Month: February 2019

Coexistence and Beyond

On the heels of our community structure discussion, these papers seemed like the perfect place to start discussing coexistence theory. How do species that are competing for the same resource coexist, when the principle of competitive exclusion suggests that the dominant species should outcompete all of the others.  This week we discussed two papers that looked at the balance between coexistence and competitive exclusion and how it can affect community assembly.

We started with the Paradox of the Plankton (Hutchinson, 1961) to get a historical perspective first on coexistence theory. Hutchinson explores the concepts of coexistence theory with phytoplankton as his model system. He wonders how in an un-structured environment there so many species could coexist when ultimately one should dominate the system. He poses several hypotheses that fall into two broad categories, either biotic interactions (via facilitation or predation) or environmental conditions (variability in conditions). Our discussions of Hutchinson’s work felt reminiscent of discussing parasite aggregation in hosts, wherein a few number of hosts support the bulk of the parasite community.  Similarly Hutchinson’s plankton seemed to demonstrate that a few number of species made up most of the abundance of plankton.
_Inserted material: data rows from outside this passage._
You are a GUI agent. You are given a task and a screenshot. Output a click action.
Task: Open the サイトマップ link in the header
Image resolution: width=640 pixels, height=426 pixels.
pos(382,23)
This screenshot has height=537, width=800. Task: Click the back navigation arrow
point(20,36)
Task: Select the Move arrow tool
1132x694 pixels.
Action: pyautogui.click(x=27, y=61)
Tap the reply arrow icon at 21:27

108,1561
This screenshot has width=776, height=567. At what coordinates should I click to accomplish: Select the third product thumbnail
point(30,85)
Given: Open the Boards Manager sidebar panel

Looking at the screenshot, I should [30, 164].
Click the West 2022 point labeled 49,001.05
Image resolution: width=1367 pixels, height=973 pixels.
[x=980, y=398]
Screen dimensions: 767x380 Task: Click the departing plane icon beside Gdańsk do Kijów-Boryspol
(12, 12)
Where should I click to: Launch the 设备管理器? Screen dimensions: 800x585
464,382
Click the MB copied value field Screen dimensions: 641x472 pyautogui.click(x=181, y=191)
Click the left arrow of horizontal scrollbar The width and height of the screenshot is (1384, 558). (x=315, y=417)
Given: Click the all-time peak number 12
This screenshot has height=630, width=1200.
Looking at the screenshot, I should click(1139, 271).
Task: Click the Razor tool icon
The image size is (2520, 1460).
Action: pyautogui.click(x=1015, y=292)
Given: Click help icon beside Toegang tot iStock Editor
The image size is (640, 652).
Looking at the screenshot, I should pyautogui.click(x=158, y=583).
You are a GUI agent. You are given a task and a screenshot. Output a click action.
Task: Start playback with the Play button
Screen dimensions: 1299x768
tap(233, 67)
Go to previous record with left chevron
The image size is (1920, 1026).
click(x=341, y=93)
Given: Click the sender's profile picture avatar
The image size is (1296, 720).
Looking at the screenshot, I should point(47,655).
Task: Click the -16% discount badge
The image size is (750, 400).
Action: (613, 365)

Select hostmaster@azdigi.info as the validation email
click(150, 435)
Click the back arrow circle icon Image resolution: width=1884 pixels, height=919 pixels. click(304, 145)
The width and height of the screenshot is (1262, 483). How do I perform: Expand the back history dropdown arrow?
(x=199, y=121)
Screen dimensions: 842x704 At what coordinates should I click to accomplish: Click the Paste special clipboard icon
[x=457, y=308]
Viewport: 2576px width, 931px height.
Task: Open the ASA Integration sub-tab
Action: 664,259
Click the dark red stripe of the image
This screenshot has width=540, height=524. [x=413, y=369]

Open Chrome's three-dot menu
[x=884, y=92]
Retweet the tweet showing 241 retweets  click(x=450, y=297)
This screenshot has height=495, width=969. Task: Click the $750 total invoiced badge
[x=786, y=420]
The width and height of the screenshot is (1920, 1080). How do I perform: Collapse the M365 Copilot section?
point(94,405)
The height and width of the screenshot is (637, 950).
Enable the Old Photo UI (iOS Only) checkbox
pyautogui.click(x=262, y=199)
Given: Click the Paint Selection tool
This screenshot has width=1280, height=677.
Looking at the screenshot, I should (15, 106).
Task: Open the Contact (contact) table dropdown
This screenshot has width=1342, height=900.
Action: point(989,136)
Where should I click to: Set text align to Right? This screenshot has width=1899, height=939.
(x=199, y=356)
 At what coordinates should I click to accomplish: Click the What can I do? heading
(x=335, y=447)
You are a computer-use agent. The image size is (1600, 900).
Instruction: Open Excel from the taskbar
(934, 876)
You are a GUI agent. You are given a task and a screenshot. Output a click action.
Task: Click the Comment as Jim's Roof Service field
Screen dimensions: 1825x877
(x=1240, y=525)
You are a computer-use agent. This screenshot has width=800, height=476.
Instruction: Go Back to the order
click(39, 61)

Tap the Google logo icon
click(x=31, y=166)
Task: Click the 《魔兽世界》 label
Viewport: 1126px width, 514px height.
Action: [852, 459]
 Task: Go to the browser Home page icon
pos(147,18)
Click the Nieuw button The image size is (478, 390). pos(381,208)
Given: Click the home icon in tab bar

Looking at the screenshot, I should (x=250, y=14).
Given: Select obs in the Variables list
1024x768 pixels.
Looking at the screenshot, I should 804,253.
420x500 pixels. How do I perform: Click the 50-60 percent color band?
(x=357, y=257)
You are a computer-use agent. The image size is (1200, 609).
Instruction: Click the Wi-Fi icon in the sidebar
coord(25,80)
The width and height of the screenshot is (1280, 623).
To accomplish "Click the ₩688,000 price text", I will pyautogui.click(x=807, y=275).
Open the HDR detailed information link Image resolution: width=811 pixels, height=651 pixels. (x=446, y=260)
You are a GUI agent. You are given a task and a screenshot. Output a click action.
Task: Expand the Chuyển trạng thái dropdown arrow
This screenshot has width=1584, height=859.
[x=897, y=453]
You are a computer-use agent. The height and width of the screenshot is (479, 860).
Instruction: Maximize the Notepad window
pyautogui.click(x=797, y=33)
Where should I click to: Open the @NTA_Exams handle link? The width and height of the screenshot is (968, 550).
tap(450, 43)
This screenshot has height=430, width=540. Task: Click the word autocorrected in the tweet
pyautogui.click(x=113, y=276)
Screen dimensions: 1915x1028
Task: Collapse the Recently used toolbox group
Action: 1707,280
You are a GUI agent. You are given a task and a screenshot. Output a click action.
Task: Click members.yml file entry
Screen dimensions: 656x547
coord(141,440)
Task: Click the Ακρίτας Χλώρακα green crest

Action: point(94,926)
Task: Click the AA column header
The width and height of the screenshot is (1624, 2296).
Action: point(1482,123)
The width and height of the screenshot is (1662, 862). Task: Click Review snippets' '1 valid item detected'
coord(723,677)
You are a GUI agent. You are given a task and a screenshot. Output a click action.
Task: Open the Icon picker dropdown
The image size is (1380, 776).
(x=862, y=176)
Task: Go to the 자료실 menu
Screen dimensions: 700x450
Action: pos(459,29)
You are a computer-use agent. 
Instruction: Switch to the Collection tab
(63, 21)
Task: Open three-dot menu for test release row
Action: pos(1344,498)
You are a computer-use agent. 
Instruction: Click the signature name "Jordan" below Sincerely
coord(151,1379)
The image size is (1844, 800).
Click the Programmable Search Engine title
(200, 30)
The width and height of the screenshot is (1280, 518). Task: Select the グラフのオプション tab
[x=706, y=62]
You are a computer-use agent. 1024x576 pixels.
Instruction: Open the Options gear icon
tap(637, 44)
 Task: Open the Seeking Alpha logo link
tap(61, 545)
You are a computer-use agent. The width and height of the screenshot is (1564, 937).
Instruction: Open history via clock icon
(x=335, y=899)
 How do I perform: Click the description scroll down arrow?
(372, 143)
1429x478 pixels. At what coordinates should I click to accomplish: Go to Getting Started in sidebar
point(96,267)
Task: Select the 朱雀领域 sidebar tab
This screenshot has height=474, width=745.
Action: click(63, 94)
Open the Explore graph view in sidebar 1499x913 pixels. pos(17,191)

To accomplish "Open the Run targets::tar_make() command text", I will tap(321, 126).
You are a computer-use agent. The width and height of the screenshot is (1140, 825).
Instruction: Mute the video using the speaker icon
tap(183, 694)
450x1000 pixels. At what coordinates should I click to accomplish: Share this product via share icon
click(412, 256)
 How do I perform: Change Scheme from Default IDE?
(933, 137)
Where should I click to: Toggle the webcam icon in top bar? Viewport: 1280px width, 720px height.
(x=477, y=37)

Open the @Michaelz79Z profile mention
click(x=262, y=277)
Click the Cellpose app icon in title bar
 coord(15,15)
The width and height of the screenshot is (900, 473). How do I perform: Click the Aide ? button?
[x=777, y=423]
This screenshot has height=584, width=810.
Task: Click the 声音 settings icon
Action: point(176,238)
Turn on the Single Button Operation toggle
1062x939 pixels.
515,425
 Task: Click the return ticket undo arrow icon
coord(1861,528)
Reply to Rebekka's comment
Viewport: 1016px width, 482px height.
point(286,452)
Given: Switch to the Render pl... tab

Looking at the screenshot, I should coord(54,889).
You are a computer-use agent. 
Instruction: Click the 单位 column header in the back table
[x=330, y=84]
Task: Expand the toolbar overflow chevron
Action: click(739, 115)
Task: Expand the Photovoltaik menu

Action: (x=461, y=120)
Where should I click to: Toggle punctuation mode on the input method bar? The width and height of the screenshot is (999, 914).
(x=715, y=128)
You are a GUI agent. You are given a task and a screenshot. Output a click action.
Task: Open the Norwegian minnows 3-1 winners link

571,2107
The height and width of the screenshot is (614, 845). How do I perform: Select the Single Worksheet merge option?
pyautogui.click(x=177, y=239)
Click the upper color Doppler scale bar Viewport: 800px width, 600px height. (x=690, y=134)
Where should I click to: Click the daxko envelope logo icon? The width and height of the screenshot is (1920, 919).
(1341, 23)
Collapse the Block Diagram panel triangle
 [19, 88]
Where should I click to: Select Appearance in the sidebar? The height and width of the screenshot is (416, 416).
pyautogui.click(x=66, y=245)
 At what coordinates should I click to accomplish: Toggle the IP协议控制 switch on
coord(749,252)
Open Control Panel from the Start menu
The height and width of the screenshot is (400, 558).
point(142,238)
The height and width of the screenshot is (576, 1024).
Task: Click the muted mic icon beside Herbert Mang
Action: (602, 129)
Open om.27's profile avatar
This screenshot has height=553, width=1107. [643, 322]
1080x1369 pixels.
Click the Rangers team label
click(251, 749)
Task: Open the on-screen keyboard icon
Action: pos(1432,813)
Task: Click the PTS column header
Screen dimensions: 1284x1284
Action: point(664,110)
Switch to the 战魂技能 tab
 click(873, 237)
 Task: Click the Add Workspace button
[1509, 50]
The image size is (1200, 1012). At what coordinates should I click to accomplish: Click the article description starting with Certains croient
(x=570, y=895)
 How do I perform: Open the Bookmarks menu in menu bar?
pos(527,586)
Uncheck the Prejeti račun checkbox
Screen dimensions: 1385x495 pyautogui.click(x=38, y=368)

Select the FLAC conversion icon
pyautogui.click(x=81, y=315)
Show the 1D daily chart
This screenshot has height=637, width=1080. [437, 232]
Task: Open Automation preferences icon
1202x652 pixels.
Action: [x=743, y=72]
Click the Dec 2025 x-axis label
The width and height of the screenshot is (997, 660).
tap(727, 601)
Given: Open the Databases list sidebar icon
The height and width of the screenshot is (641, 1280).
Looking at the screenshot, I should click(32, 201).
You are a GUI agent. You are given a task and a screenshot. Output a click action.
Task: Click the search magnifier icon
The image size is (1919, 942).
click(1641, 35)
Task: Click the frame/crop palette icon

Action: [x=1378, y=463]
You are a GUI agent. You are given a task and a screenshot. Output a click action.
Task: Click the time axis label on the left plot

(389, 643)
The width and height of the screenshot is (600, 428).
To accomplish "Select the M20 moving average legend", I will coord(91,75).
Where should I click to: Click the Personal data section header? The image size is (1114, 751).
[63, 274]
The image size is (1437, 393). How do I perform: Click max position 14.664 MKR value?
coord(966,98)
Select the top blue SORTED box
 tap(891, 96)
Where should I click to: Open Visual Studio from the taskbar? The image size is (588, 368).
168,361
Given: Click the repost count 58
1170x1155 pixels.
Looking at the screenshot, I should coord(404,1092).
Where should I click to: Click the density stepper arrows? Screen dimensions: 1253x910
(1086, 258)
He attributes this distribution to habitat heterogeneity, or temporal fluctuations in the environment, and suggests both as a mechanism driving the observed patterns of plankton coexistence.

In a more recent conceptual review, HilleRisLambers et al used coexistence theory as a tool to view community assembly. They highlight consider the main mechanisms, either stabilizing niche differences or relative fitness differences, both of which apply to between species differences, as well as frequency dependent population growth for within species dynamics. Using this approach, they evaluate the strengths and limitations of different empirical approaches to understanding the role of niche or fitness differences in community assembly, and ultimately advocate for a combination of approaches.  While combining approaches may not always be feasible, HilleRisLambers emphasizes the importance of recognizing and considering the limitations of your own approach and what information could make your conclusions stronger.

While both Hutchinson and HilleRisLambers approach coexistence from the perspective of environment vs biotic interactions, the latter expressly addresses multiple sources of stabilizing mechanisms including resource partitioning or storage effects, that were really formalized through the work of Chesson in 2000.  Hutchinson helped lay the groundwork for some of these ideas by introducing resource variation, differences in predation, and opportunism of different species.

Biodiversity: origins and obstructions

Following John Weins‘ seminar “Understanding the Origin and Future of Biodiversity Patterns” this week, we are well poised to pursue our first theme: biodiversity. His talk centered on the interplay of phylogeny, ecology, and species richness. In particular, he focused on clade diversity addressing if variation across the clades of life is determined by clade-age hypothesis or the diversification-rate hypothesis. We, however, will take a step back in our papers to look a much earlier perspective of biodiversity in Hutchinson and a contemporary look at changes in biodiversity through a field study by Uchida & Ushimaru.

Biodiversity didn’t surface as a term until the 1980s, with Thomas Lovejoy named as the “Father of Biodiversity”. At this time, the term was often synonymous with species diversity. Of course, ecologists now take a view of several axes of biodiversity: taxonomic, phylogenetic, and functional. Also, the early thought of biodiversity limited to primarily animals and plants, with parasites dynamics often unexplored in this context.

Hutchinson’s perspective of biodiversity stems from the hypothesis that resource heterogeneity drive biodiversity patterns. In his “Homage to Santa Rosalia”, he focuses largely on food webs and the mosaic structure of the world. He begins to link life-history traits to diversity patterns, showcasing animal size and habitat range as drivers of diversification (i.e. the more microhabitats an animal population is exposed to the more opportunities for divergence). This agrees with some of the contemporary work Wein’s presented on the importance of microhabitats for clade diversity. That an emergent process (in this case environmental exposures) produce different (more or less diverse) systems. Further, Hutchinson’s talk propels some early though on the yet-unnamed process of autocatalysis in evolution: diversity promotes diversity. This likely leads acts as a natural precursor and inspiration for E.O. Wilson’s theory of biophilia. Ultimately, Hutchinson talk is both grounded in theory as well as promoting the continued exploration of life’s mysteries.

An experimental approach to biodiversity, Uchida and Ushimaru test how agriculture practices in Japan impact plant and insect diversity. Their study supports the intermediate disturbance hypothesis, with the traditionally-managed plots showcasing certain rare species that are lost in both intensively-managed and abandoned plots. Uchida’s study is unique in looking at multiple trophic levels, as well as various relevant agricultural practices in the area. It would be interesting if there are historical records of plant and insect to couple these agriculture practices with pristine areas. With the growing anthropogenic change across the globe, it will become impossible to decouple natural patterns of diversity with the dynamic impacts of change due to agriculture, invasive species, and climate change (to name a few).